BRIEF: Repeat, exactly as written, the lines of the records below from the first through the line with "Select the 40歳代 bar showing 18", but none past it.

···

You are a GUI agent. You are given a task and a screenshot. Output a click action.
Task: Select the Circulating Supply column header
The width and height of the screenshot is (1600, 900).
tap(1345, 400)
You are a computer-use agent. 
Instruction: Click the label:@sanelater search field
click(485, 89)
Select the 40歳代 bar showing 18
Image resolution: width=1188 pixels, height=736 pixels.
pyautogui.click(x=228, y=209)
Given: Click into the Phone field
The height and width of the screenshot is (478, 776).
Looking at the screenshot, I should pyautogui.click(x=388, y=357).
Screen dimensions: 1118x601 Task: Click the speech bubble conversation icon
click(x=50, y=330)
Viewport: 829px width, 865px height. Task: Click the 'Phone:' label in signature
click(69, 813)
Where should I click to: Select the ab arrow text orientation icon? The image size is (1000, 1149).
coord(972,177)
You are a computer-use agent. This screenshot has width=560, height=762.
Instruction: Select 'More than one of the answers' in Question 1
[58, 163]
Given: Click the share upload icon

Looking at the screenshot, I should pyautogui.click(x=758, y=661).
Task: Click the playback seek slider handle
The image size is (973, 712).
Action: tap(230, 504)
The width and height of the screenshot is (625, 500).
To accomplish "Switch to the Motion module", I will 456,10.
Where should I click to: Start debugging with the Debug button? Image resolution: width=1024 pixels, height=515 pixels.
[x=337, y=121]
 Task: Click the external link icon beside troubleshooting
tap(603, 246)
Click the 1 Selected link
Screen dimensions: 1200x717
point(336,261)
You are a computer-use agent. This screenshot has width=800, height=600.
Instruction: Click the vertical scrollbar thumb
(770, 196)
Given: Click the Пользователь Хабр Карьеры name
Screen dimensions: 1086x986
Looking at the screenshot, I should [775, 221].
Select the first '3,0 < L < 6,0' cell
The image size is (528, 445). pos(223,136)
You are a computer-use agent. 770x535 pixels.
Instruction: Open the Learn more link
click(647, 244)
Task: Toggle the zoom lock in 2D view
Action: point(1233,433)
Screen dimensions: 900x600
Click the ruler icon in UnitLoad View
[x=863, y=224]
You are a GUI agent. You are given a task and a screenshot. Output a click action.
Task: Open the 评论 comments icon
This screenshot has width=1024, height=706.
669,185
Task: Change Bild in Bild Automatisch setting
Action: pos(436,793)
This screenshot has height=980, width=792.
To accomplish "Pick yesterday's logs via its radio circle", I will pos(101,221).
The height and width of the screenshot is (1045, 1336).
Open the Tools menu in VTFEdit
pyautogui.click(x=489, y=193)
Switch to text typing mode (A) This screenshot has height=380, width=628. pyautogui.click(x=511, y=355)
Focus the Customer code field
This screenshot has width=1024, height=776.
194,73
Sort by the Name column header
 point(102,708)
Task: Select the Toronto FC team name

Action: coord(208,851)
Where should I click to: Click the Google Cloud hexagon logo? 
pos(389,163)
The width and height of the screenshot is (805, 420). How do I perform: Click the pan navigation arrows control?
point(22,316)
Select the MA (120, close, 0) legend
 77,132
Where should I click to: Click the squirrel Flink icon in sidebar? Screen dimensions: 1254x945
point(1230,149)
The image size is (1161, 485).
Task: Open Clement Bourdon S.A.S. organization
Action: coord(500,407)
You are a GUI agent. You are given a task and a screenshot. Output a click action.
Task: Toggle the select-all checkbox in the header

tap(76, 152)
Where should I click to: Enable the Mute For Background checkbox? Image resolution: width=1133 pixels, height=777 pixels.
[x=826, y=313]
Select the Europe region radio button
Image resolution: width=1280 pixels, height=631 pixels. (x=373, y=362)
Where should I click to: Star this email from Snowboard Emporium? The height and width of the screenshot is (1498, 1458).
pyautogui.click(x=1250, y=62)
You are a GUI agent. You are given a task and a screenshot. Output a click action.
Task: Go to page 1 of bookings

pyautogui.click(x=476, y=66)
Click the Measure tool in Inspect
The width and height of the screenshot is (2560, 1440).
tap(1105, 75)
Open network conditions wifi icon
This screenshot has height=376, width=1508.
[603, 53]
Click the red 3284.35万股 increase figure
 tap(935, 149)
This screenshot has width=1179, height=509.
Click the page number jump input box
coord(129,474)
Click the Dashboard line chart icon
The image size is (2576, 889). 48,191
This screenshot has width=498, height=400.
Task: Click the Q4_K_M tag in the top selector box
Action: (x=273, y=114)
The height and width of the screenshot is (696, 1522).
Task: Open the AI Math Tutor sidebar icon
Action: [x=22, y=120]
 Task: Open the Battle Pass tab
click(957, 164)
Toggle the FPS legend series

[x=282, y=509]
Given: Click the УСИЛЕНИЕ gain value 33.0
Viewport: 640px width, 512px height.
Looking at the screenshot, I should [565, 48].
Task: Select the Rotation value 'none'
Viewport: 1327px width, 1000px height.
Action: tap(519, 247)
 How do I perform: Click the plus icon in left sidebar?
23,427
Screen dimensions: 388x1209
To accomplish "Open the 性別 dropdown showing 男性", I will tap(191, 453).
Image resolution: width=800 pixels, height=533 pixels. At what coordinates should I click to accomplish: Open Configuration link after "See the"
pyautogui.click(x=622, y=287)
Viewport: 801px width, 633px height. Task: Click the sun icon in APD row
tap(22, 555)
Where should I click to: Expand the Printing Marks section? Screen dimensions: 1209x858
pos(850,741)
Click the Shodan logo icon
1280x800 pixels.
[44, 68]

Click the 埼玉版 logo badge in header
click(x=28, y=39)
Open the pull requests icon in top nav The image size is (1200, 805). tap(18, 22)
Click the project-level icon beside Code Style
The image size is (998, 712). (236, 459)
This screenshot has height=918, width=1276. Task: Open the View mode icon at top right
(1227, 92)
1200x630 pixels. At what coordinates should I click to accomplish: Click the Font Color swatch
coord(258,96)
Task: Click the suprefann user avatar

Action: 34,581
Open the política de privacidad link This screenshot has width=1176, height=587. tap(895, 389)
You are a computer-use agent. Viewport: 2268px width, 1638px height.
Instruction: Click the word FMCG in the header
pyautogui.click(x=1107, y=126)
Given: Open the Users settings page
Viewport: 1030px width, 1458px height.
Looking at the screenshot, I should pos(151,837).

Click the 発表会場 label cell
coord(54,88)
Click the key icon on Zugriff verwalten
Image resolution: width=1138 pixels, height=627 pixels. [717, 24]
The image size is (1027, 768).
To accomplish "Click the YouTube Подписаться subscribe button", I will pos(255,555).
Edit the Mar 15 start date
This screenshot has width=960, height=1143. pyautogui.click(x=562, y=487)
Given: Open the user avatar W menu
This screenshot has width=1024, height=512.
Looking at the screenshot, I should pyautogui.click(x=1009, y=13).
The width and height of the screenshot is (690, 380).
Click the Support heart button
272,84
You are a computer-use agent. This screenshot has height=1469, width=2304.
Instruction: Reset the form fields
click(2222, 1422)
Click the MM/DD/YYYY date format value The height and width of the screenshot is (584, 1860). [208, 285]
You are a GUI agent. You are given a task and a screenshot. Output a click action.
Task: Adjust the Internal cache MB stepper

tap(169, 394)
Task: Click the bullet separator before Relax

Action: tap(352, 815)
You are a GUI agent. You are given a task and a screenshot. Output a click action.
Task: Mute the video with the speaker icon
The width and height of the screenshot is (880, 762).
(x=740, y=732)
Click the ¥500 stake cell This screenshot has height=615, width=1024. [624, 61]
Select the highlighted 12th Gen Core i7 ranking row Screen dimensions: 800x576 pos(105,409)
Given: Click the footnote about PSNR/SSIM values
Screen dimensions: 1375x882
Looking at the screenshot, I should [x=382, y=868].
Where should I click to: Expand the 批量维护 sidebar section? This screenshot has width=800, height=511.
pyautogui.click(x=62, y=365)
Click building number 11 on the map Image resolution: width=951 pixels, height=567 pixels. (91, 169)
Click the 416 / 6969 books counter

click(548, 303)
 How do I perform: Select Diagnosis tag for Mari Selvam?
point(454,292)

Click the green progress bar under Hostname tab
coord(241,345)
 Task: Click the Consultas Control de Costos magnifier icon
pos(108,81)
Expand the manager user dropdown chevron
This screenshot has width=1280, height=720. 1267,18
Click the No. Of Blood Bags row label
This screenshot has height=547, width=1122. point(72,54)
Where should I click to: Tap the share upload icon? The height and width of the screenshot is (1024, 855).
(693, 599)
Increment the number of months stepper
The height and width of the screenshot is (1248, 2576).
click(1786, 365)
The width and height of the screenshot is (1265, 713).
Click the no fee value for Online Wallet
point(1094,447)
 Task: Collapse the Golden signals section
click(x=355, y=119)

···

ANSWER TO THE EXERCISE:
You are a GUI agent. You are given a task and a screenshot. Output a click action.
Task: Select the Circulating Supply column header
The width and height of the screenshot is (1600, 900).
tap(1345, 400)
You are a computer-use agent. 
Instruction: Click the label:@sanelater search field
click(485, 89)
Select the 40歳代 bar showing 18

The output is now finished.